Initial patent design for cyclotron particle accelerator
The initial patent design for a cyclotron particle accelerator

The history of particle physics has involved building progressively bigger and better accelerators. Although earlier particle accelerators may be smaller and less powerful than newer ones, physicists have found all kinds of new uses for old particle accelerators. For example, scientists have used old accelerators to produce Fluorine-18 for use in PET imaging. Another re-purposing of accelerators has led a special kind of cancer treatment called proton therapy.

Proton therapy takes advantage of the fact that all matter, including our bodies, is made up mostly of empty space. When a particle like a proton travels through matter it slows down, transferring energy to the atoms it’s moving through. How much it slows down depends on how fast it’s going; the faster it moves, the less time it has to transfer energy to those atoms, and the less it slows down.

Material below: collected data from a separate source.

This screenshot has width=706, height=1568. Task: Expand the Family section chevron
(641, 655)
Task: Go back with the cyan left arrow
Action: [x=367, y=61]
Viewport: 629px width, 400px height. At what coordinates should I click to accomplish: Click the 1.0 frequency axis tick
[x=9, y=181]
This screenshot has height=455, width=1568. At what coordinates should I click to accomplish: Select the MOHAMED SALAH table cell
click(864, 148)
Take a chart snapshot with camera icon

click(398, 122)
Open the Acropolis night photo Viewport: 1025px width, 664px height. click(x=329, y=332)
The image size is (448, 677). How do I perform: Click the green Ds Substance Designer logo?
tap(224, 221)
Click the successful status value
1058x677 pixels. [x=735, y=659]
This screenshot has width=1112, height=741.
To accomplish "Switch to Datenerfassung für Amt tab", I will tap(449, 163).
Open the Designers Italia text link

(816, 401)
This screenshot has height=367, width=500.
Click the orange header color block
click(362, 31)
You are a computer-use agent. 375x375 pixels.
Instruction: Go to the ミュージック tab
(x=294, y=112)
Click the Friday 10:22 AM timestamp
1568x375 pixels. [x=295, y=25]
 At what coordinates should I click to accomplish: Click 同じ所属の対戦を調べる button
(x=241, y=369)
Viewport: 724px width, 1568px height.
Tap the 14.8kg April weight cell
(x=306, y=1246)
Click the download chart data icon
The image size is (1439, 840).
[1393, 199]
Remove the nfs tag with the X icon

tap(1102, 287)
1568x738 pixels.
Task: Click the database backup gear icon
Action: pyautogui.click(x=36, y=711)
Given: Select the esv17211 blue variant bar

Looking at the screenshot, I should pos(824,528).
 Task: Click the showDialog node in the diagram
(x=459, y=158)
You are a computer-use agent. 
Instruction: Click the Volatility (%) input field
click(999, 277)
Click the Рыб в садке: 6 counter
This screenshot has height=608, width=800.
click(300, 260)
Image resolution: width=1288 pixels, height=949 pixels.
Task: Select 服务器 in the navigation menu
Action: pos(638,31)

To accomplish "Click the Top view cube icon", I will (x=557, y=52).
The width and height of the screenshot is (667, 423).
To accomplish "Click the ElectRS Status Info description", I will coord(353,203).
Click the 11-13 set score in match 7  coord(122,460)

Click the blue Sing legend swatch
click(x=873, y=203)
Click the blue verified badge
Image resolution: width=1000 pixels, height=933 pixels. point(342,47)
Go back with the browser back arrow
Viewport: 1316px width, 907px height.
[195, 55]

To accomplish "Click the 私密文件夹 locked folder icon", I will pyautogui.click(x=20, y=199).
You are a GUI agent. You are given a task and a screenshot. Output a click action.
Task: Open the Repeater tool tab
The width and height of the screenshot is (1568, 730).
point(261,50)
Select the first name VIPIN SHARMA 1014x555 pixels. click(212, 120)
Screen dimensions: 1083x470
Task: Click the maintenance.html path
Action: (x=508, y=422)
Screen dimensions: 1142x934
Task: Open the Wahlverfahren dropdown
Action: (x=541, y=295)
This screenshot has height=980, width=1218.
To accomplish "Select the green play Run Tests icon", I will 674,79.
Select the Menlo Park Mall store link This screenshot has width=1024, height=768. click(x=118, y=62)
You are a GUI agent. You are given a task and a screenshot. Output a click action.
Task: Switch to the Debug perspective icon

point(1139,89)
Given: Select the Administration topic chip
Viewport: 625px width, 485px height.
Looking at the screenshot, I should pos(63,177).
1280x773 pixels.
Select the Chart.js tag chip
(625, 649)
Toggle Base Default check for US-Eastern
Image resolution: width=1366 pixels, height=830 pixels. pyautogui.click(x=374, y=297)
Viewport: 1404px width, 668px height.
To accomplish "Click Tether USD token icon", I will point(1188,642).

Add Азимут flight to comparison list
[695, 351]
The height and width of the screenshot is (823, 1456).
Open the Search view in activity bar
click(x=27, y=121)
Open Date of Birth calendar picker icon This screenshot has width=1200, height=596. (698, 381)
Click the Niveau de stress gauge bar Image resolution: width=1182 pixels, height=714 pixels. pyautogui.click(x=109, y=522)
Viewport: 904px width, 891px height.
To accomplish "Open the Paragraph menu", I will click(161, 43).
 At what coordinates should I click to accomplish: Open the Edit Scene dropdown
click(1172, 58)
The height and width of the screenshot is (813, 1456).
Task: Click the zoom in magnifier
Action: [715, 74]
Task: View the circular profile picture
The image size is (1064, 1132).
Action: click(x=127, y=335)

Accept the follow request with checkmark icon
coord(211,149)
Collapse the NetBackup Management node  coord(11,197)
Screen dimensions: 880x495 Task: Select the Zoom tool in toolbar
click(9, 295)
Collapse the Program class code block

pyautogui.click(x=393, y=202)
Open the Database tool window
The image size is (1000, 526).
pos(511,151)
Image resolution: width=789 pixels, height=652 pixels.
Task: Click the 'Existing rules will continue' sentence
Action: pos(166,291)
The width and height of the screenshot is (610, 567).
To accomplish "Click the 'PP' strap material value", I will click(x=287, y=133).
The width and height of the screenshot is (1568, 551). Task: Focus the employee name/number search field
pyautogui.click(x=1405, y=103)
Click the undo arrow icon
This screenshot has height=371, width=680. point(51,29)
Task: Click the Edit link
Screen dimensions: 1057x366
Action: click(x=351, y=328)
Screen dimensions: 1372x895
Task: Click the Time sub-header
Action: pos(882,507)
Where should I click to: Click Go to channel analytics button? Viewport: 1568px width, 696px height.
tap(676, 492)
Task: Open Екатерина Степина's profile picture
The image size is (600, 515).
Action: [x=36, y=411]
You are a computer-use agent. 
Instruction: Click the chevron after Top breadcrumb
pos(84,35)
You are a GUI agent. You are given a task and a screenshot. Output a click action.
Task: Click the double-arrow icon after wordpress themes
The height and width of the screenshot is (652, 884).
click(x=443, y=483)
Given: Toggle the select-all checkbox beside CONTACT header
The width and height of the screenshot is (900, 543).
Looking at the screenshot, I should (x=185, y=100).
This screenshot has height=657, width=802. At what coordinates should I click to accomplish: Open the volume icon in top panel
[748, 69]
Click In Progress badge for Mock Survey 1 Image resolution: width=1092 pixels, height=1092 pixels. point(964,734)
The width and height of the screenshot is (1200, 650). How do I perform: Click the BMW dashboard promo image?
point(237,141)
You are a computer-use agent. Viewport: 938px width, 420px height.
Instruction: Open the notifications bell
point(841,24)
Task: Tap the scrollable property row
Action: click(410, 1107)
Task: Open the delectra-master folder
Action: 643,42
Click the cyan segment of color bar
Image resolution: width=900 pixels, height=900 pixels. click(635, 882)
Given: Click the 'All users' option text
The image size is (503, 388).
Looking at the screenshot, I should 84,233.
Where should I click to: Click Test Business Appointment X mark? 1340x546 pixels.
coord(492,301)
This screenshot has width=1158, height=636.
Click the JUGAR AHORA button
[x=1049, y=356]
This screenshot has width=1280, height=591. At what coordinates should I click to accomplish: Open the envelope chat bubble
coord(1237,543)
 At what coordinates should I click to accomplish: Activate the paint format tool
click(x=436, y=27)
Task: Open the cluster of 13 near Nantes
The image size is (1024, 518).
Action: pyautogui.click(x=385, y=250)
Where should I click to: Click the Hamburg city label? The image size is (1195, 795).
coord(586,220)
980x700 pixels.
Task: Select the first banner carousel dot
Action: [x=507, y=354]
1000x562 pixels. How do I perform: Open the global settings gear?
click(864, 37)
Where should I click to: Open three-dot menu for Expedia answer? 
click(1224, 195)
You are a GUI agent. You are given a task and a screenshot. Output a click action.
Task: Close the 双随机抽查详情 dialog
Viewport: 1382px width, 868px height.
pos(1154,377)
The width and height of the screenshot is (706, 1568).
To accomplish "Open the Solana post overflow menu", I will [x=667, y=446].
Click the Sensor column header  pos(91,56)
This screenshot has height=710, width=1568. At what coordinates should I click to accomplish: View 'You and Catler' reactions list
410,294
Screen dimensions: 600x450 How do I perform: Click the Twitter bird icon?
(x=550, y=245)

A cyclotron can accelerate protons to such great speeds that they can travel partway through a solid object before they begin to slow down. When the proton slows down, it starts to tear up the matter that it’s travelling through before it comes to a stop. With careful timing, we can use these protons as weapons against cancer, firing them through a person’s flesh and straight into a tumor where they’ll deal most of their damage. This lets us avoid harming healthy tissue while killing off the cancerous cells, without ever cutting a person open.  In the past, attacking a tumor with radiation meant damaging the tissue on the way in and the way out, which can create all kinds of problems. Proton therapy can be extremely useful when surgery isn’t an option or when the tissue surrounding the cancer is sensitive, as is often the case when young children have brain tumors.